* Problem to solve *
Write out the records below verbatim, from the line containing "View the black car interior photo" through the last line of the records, both ends included.

╭─ Data listing

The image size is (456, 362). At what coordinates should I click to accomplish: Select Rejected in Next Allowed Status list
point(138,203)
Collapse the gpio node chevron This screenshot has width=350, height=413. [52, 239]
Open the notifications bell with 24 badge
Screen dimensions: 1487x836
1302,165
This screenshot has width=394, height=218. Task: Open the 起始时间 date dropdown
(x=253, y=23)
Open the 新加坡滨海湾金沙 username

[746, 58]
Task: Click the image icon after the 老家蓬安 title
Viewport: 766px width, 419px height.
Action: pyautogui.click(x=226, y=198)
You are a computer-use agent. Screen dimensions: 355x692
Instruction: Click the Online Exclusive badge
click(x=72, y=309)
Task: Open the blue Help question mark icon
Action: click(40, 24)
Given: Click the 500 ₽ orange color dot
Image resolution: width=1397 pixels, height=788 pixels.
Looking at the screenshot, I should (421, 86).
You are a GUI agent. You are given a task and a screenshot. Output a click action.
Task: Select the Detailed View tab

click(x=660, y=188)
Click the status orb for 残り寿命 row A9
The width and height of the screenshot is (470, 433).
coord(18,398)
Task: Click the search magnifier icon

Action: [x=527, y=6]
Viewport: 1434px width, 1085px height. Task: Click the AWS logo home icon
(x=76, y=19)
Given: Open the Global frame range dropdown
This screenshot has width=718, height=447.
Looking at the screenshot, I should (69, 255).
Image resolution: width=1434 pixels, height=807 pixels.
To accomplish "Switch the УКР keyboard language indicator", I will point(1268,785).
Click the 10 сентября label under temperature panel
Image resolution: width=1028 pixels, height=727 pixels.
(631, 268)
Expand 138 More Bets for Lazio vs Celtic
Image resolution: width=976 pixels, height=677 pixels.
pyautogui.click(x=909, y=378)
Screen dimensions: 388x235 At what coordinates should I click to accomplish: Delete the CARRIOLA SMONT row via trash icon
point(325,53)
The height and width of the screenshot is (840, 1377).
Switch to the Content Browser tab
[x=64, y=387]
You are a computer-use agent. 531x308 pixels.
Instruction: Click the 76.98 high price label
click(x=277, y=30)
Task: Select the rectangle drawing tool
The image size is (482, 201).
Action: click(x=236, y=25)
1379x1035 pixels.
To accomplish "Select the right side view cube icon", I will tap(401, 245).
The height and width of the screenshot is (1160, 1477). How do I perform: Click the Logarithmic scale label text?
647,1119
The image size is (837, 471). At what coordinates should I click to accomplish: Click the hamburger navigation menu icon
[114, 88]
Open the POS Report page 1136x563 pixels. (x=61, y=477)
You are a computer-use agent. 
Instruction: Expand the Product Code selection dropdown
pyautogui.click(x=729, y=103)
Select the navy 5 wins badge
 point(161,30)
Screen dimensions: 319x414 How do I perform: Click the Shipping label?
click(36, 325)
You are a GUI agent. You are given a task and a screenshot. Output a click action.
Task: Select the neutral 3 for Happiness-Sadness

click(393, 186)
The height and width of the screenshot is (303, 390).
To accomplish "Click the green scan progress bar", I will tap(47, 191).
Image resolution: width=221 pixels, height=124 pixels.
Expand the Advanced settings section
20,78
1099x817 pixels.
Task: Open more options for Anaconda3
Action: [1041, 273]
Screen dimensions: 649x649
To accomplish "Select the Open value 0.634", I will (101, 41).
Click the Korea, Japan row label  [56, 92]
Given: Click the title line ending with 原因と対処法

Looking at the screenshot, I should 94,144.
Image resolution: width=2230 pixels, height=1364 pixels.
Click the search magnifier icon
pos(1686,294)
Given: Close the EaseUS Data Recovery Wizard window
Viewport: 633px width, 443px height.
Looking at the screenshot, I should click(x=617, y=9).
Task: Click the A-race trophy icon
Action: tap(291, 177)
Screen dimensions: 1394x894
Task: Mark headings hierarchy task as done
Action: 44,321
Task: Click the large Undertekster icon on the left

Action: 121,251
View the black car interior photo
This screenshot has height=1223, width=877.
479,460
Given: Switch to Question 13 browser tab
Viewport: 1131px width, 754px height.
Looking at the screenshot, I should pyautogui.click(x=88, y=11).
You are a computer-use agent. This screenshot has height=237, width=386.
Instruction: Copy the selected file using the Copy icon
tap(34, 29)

╰─

* Exercise solution *
View the black car interior photo
This screenshot has height=1223, width=877.
479,460
Given: Switch to Question 13 browser tab
Viewport: 1131px width, 754px height.
Looking at the screenshot, I should pyautogui.click(x=88, y=11).
You are a computer-use agent. This screenshot has height=237, width=386.
Instruction: Copy the selected file using the Copy icon
tap(34, 29)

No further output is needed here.